This evidence is summarized, for kidney transplantation, in the KDIGO clinical practice guidelines (4), which recommend a combination of therapies including CNI and antiM with or without Pred. In particular, KDIGO guidelines suggest TAC as a first-line CNI and MMF as an antiM. Moreover, the use of mTORis is suggested only when graft function is established, as a second-line therapy, or as an alternative option to standard regimens based on MMF + CNI (4, 15). The possible addition of Pred depends on the immunological risk of the recipient (4).

For the other organs, the guidelines are less specific for want of solid evidence. For liver transplantation, the combination of TAC and MMF exists and is often used in initial immunosuppressor regimens (7), but drug therapies including combinations of CNI, antiM, mTORi, and/or Pred are possible.

It is important to remember that the combination of different drugs and/or dosage can be adjusted to ensure suitable immunosuppression and to prevent adverse effects. Immunosuppressive regimens may vary across transplant centres and they should be tailored to patients’ needs. In particular, in the context of less frequent solid organ transplants such as the heart and the lungs, the clinical centre is the principal actor in the choice of therapies and its therapeutic protocols should take into account the patient's clinical history and more recent available evidence.

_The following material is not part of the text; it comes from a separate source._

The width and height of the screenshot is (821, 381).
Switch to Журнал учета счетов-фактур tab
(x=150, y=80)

In the USA, the scientific registry of transplant recipients reports that triple therapy (TAC + MMF + Pred) is commonly used in all settings (16). In Asia, immunosuppressive regimens vary markedly across centres and organ settings (17). In Europe, and particularly in Italy, data on immunosuppressive therapy in clinical practice are scarce and, when available, mainly concern kidney transplant. The RECORD study reports that in south-eastern Europe, the most commonly prescribed maintenance immunosuppressive regimen for kidney transplant patients in the years 2013–2016 was triple therapy (18) comprising CNI, antiproliferative medication, and corticosteroids. The type of CNI used varied across countries, CSA ranged from 4% to 45%, and a relevant use of dual regimen (corticosteroid sparing) was shown in Slovenia and Croatia.

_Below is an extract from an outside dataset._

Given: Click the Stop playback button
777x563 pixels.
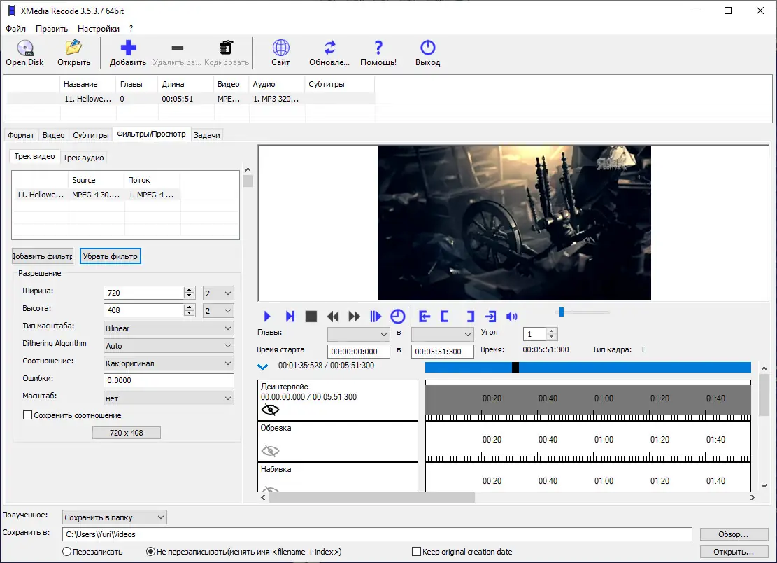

Other important aspects to consider in immunosuppressive therapy are the availability of several TAC formulations and the use of generics for TAC, CsA, and MMF. Specifically, TAC use is rendered complicated by a narrow therapeutic index and high pharmacokinetic variability. There are two available oral formulations of TAC: immediate release (IR) and extended release (ER). IR is formulated to promote rapid absorption and is administered twice daily, while ER is formulated with excipients that form a protective polymer coating, resulting in a slower tacrolimus dissolution rate, and it is administered once daily (19). This prolonged release has no impact on the main pharmacokinetic parameters, which remain the same for daily and twice-daily formulations (20), and several RCTs have demonstrated equivalence in terms of efficacy and safety between the two formulations (21). However, ER formulation may be particularly beneficial in improving immunosuppression compliance and subsequently long-term outcomes (22, 23).

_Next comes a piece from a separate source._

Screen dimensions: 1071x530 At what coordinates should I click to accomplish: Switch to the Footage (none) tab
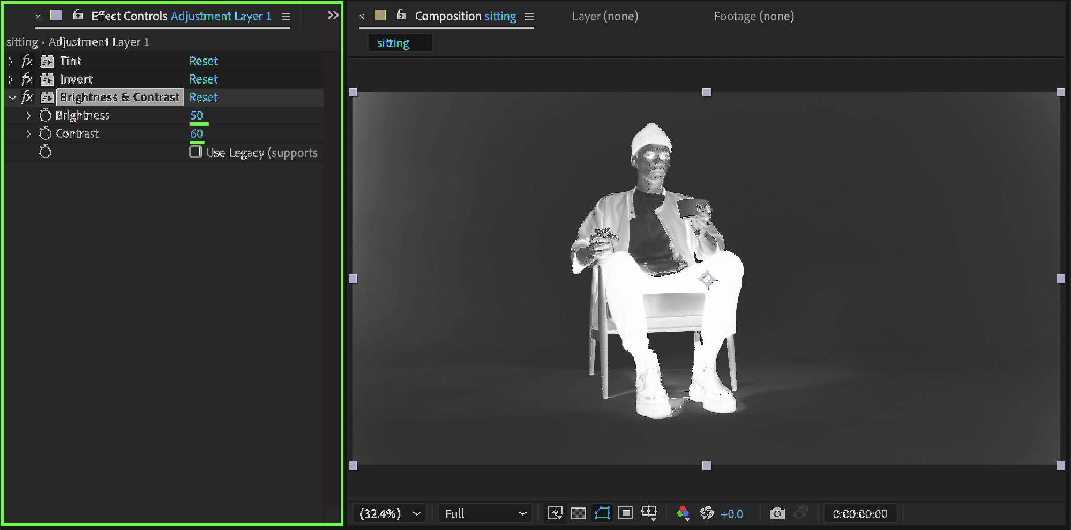tap(753, 16)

The recent availability of generic medications on the market has allowed interchangeability with brand name products with significantly lower-cost therapies. However, generic substitution requires caution, because in transplant patients, even relatively small changes in immunosuppressive drug exposure can lead to serious clinical consequences in terms of either under- or over-exposure (24). The availability of generic formulations for CsA, MMF, and TAC, at the start of or during drug therapy, increases the complexity of treatment choice. A systematic review and meta-analysis comparing generic with branded immunosuppressive drugs in different transplant settings concluded that there was a lack of bioequivalence for the generic formulations of CsA, TAC, and MMF in transplant patients, but there was no significant difference in terms of acute rejection (25). Moreover, a recent meta-analysis reveals a lower risk of acute biopsy rejection in patients treated with generic TAC (26). In clinical practice, data on the use of different immunosuppressive formulations and generic uptake are scarce and limited to non-European countries (27).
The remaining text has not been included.